Slashing condition(s)
- If the seeds are not submitted within the deadline, the enclave hosts are considered to be offline and the POND tokens staked by the enclave provider towards the enclave are slashed.
- If the audit responses are not submitted within the deadline, the corresponding auditors are considered to be offline and the POND tokens staked by the auditors are slashed.
Stage 5. Challenging audit’s data
Given the seed information and the auditor subsets assigned to each enclave during the epoch, anyone can verify the correctness of the audit responses that were submitted by the auditors. If any audit data is wrong or missing, the audit response can be challenged within f seconds after the end of the epoch. The challenger has to stake POND tokens to create a challenge and the faulty response is computed on-chain.
Slashing condition(s)
- If the challenge is valid, then the POND tokens staked by the auditor are slashed and the challenger receives a portion of the penalty. Challenge is considered invalid if the response generated by the auditor was found to be correct after on-chain verification which triggers the POND tokens staked by challenger to be slashed.
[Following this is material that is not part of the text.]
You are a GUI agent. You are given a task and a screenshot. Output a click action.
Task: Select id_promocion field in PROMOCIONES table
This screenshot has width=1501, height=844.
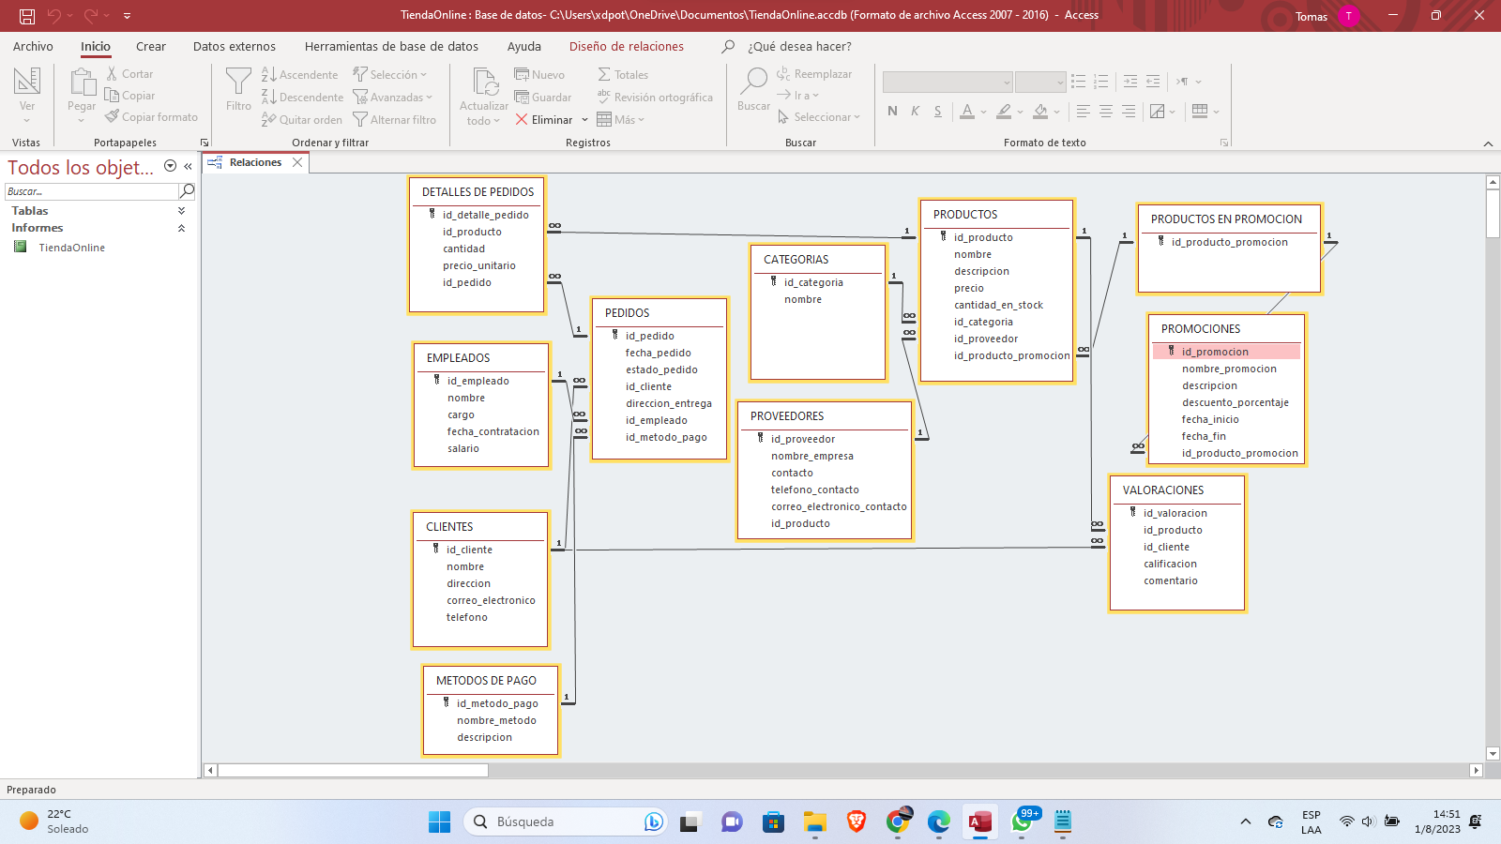pos(1215,352)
Stage 6. Verifying the audit
Remember that in stage 2 the auditors send multiple requests to the enclaves. After the challenge period for the audit data correctness is over, anyone can penalize an enclave provider if most of the auditors report that the enclave was offline during an age. The penalty increases with the duration of the unavailability of the enclave during the epoch. Any challenges for the enclave provider staking have to be made within g seconds after the end of the audit data correctness phase (within g + f seconds after the end of the epoch). The challenger has to stake POND tokens to create a challenge and provide the age ID to be checked on-chain.
Slashing condition(s)
- The challenger has to stake POND tokens to create a challenge and provide the age ID to be checked on-chain. Challenge is valid if the enclave was inactive as per the audit responses by the auditors, the POND tokens staked by the enclave provider are slashed and the challenger receives a portion of the slashed POND tokens. If the challenge is invalid, then the POND tokens staked by the challenger are slashed.